##### Supplied material #####
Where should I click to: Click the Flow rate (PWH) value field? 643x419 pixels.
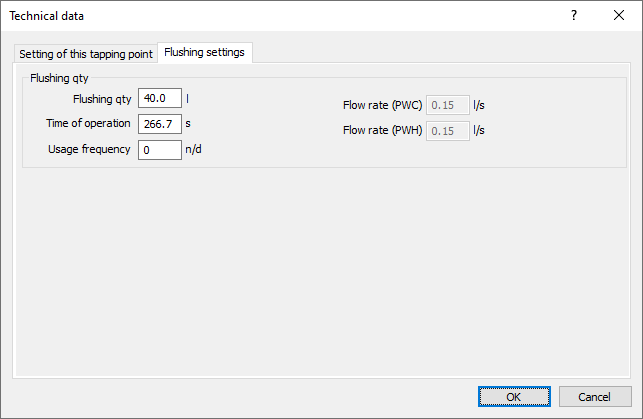448,131
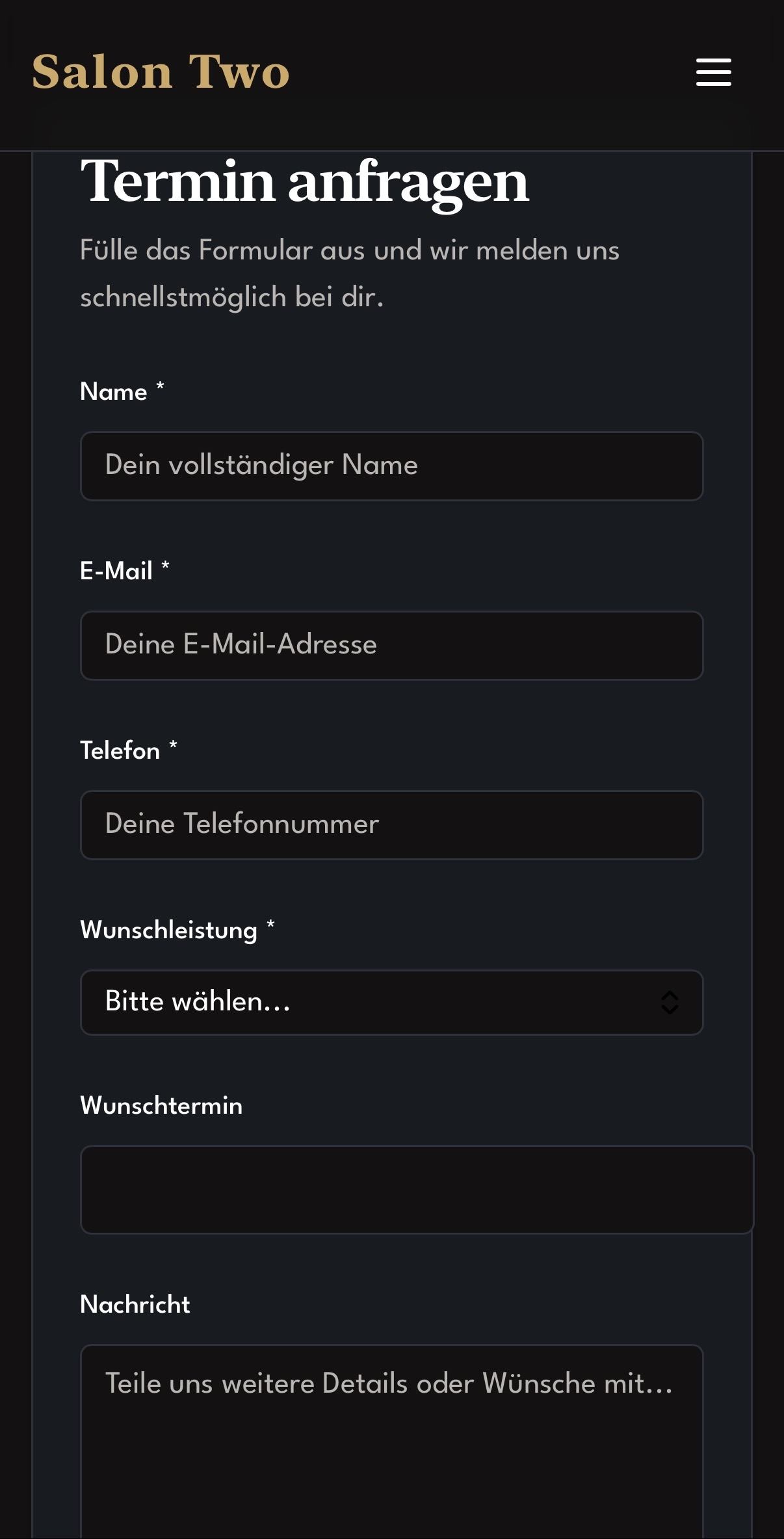This screenshot has width=784, height=1539.
Task: Click the required asterisk beside Wunschleistung
Action: 270,927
#####
- [Instructions to follow]
The records above need to be reproduced exactly, with all images omitted.

- [Answer to this exercise]
Where should I click to: Click the Flow rate (PWH) value field? 643x419 pixels.
448,131
This screenshot has width=784, height=1539.
Task: Click the required asterisk beside Wunschleistung
Action: 270,927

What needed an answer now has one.